2. Will payments for current premium stabilization programs still be funded by the federal government? While the new, proposed HHS rule offers ideas to aid in further stabilizing the insurance markets, the HHS proposed rule and GOP outline do not address funding for current premium stabilization program payments currently guaranteed under the ACA. One important type of premium stabilization program is cost-sharing reduction ("CSR") payments via advanced premium tax credits. Without tax credits, many people who qualify would not receive help paying for their insurance premiums. This is clearly important in Minnesota, where the legislature and governor passed a measure this legislative session that gives Minnesotans who purchase individual market coverage a premium rebate due to the steep increases in premiums across the state this year. Insurers and consumers alike need an infusion of money, at least in the short term, until more stabilization is actually achieved in these markets. Otherwise, many consumers will opt-out of purchasing coverage, especially given the Internal Revenue Service's recent announcement that it will discontinue enforcing reporting of purchase of health insurance. Inevitably, Minnesota and other states would consequently see an increase in the uninsured rate, impacting not just people’s access and utilization of healthcare, but also on hospitals and medical providers in the form of increased charity care, transferring the costs and burdens to another segment of the health care industry. Another important premium stabilization category that insurers rely on is the ACA's risk corridor program. A recent case in Oregon awarded a health insurer $214 million owed to it by HHS under this program. Health insurers have long counted on this federal money when establishing rates for their plans; many insurers leaving the individual market cite the lack of federal money as a primary reason for needing to withdraw from the market. Without this money, other insurers in Minnesota and nationwide may be unable to sustain significant losses coming from the individual market and withdraw.

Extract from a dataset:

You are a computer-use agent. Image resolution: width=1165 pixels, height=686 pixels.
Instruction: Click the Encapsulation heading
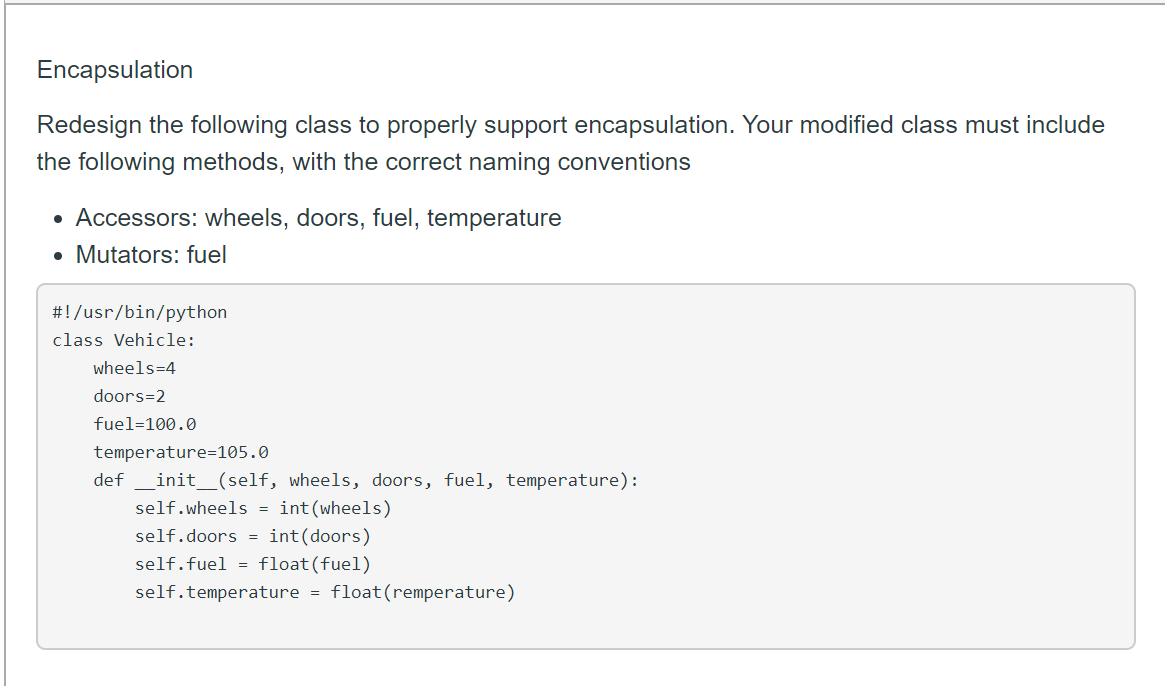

3. How much money will states receive towards new policy proposals? Missing from the proposed rule and the GOP’s outline of ACA reform is anything regarding federal spending towards new health reform efforts. For example, one of the key policy proposals in the GOP's outline is establishing state-based, high-risk pools. In Minnesota, this program was costly, requiring significant subsidization from the insurance industry to fund the high utilization of health care the participants in the high-risk pool needed. If the insurance industry was expected to subsidize the high-risk pool in a new iteration, this would likely be a significant drain on the industry, one that is already reporting substantial losses in the individual market in Minnesota and struggling to bring in enough premium dollars to cover the claims it pays out.

DISCLAIMER: Because of the generality of this update, the information provided herein may not be applicable in all situations and should not be acted upon without specific legal advice based on particular situations.